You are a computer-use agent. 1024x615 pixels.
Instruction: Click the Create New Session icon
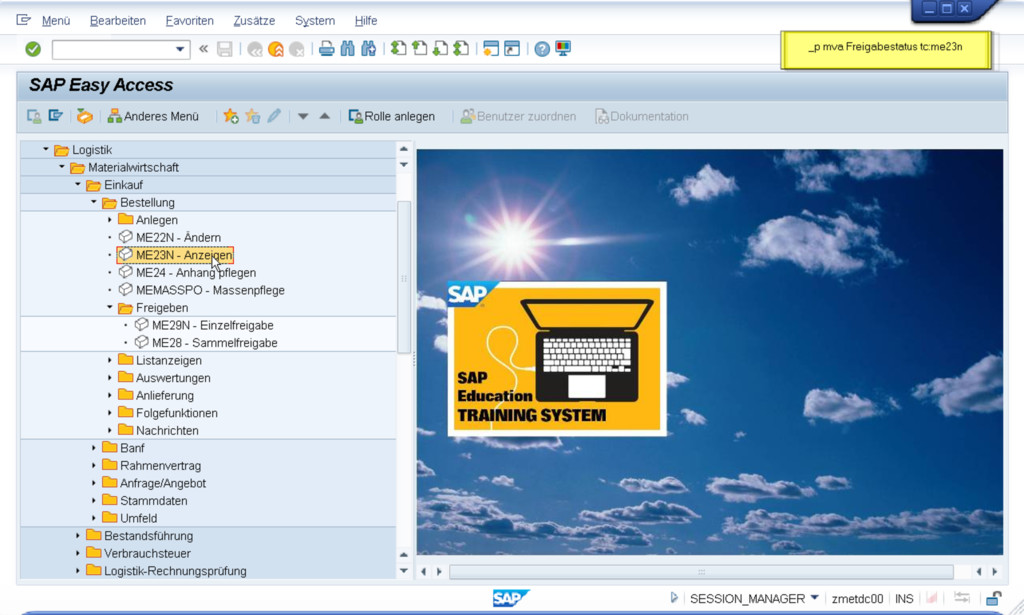(x=490, y=49)
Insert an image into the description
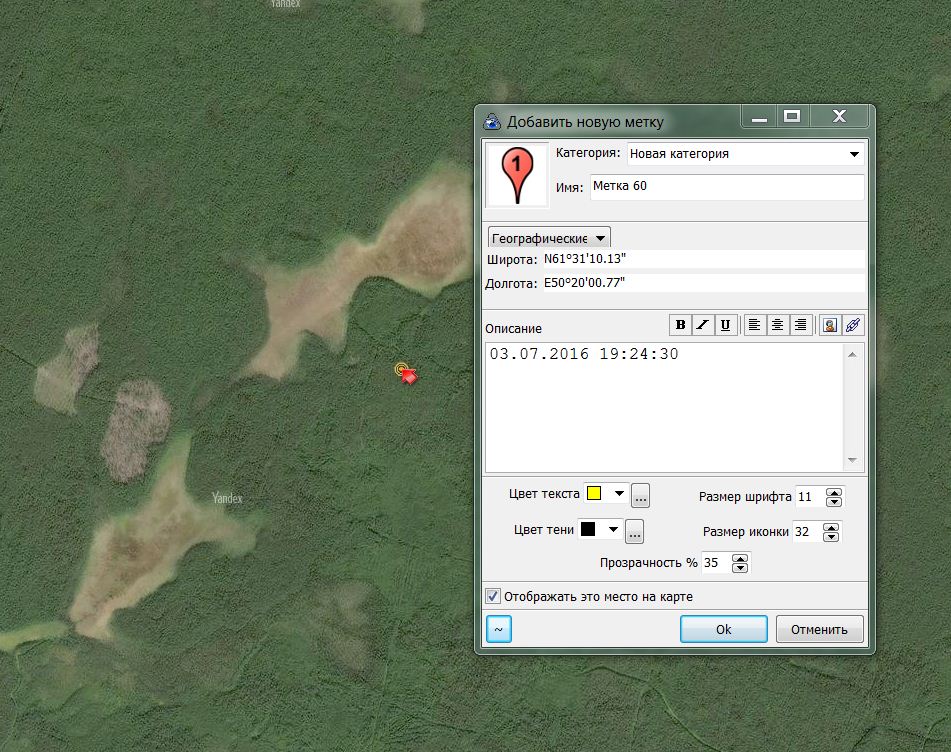This screenshot has width=951, height=752. pyautogui.click(x=829, y=325)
· · · ·
• Work request:
All text in the material above must be written out exactly; the images are to be skipped.

• Result:
You are a computer-use agent. 1024x615 pixels.
Instruction: Click the Create New Session icon
(x=490, y=49)
Insert an image into the description
This screenshot has width=951, height=752. pyautogui.click(x=829, y=325)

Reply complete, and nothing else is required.